**DIRECTION:**
Convert the records below into a Markdown table with two columns, Row and Line: number each line in Row and put the line itself in Line, leaving out any blank lines.

**PROVIDED RECORDS:**
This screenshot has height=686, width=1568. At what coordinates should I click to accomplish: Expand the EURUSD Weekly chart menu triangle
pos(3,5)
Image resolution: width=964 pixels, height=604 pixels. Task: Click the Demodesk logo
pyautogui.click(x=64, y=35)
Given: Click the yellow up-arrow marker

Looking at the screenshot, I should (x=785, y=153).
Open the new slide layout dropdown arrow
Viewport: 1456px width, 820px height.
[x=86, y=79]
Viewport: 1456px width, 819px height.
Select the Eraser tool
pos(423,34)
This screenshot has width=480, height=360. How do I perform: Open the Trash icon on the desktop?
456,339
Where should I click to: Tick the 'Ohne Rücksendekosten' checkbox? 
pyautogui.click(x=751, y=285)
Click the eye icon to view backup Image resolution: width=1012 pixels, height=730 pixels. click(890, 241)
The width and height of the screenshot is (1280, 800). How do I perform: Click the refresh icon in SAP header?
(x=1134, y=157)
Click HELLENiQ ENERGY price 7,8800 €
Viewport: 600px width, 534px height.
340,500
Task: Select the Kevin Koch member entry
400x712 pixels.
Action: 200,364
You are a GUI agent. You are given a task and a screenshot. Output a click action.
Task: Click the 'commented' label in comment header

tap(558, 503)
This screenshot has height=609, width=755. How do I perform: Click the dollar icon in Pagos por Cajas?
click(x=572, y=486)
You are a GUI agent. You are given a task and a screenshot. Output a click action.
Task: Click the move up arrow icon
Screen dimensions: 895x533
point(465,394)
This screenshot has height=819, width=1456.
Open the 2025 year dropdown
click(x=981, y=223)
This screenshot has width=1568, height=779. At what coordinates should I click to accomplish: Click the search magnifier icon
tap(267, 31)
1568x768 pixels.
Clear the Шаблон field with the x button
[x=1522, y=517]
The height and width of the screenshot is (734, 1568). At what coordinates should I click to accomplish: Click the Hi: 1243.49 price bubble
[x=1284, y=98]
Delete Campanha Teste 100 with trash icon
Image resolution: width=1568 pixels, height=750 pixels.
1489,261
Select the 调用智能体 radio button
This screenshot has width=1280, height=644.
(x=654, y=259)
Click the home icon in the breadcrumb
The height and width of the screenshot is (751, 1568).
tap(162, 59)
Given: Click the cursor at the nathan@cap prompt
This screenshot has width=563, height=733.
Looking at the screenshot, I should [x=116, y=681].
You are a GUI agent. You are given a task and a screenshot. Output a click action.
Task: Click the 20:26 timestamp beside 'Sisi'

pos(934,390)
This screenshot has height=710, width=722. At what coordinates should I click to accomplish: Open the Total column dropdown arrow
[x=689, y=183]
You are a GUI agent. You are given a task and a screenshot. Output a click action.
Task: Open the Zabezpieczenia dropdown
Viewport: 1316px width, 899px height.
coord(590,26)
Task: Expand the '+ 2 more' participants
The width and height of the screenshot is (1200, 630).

**OUTPUT OF THE EXERCISE:**
| Row | Line |
|---|---|
| 1 | This screenshot has height=686, width=1568. At what coordinates should I click to accomplish: Expand the EURUSD Weekly chart menu triangle |
| 2 | pos(3,5) |
| 3 | Image resolution: width=964 pixels, height=604 pixels. Task: Click the Demodesk logo |
| 4 | pyautogui.click(x=64, y=35) |
| 5 | Given: Click the yellow up-arrow marker |
| 6 | Looking at the screenshot, I should (x=785, y=153). |
| 7 | Open the new slide layout dropdown arrow |
| 8 | Viewport: 1456px width, 820px height. |
| 9 | [x=86, y=79] |
| 10 | Viewport: 1456px width, 819px height. |
| 11 | Select the Eraser tool |
| 12 | pos(423,34) |
| 13 | This screenshot has width=480, height=360. How do I perform: Open the Trash icon on the desktop? |
| 14 | 456,339 |
| 15 | Where should I click to: Tick the 'Ohne Rücksendekosten' checkbox?  |
| 16 | pyautogui.click(x=751, y=285) |
| 17 | Click the eye icon to view backup Image resolution: width=1012 pixels, height=730 pixels. click(890, 241) |
| 18 | The width and height of the screenshot is (1280, 800). How do I perform: Click the refresh icon in SAP header? |
| 19 | (x=1134, y=157) |
| 20 | Click HELLENiQ ENERGY price 7,8800 € |
| 21 | Viewport: 600px width, 534px height. |
| 22 | 340,500 |
| 23 | Task: Select the Kevin Koch member entry |
| 24 | 400x712 pixels. |
| 25 | Action: 200,364 |
| 26 | You are a GUI agent. You are given a task and a screenshot. Output a click action. |
| 27 | Task: Click the 'commented' label in comment header |
| 28 | tap(558, 503) |
| 29 | This screenshot has height=609, width=755. How do I perform: Click the dollar icon in Pagos por Cajas? |
| 30 | click(x=572, y=486) |
| 31 | You are a GUI agent. You are given a task and a screenshot. Output a click action. |
| 32 | Task: Click the move up arrow icon |
| 33 | Screen dimensions: 895x533 |
| 34 | point(465,394) |
| 35 | This screenshot has height=819, width=1456. |
| 36 | Open the 2025 year dropdown |
| 37 | click(x=981, y=223) |
| 38 | This screenshot has width=1568, height=779. At what coordinates should I click to accomplish: Click the search magnifier icon |
| 39 | tap(267, 31) |
| 40 | 1568x768 pixels. |
| 41 | Clear the Шаблон field with the x button |
| 42 | [x=1522, y=517] |
| 43 | The height and width of the screenshot is (734, 1568). At what coordinates should I click to accomplish: Click the Hi: 1243.49 price bubble |
| 44 | [x=1284, y=98] |
| 45 | Delete Campanha Teste 100 with trash icon |
| 46 | Image resolution: width=1568 pixels, height=750 pixels. |
| 47 | 1489,261 |
| 48 | Select the 调用智能体 radio button |
| 49 | This screenshot has width=1280, height=644. |
| 50 | (x=654, y=259) |
| 51 | Click the home icon in the breadcrumb |
| 52 | The height and width of the screenshot is (751, 1568). |
| 53 | tap(162, 59) |
| 54 | Given: Click the cursor at the nathan@cap prompt |
| 55 | This screenshot has width=563, height=733. |
| 56 | Looking at the screenshot, I should [x=116, y=681]. |
| 57 | You are a GUI agent. You are given a task and a screenshot. Output a click action. |
| 58 | Task: Click the 20:26 timestamp beside 'Sisi' |
| 59 | pos(934,390) |
| 60 | This screenshot has height=710, width=722. At what coordinates should I click to accomplish: Open the Total column dropdown arrow |
| 61 | [x=689, y=183] |
| 62 | You are a GUI agent. You are given a task and a screenshot. Output a click action. |
| 63 | Task: Open the Zabezpieczenia dropdown |
| 64 | Viewport: 1316px width, 899px height. |
| 65 | coord(590,26) |
| 66 | Task: Expand the '+ 2 more' participants |
| 67 | The width and height of the screenshot is (1200, 630). |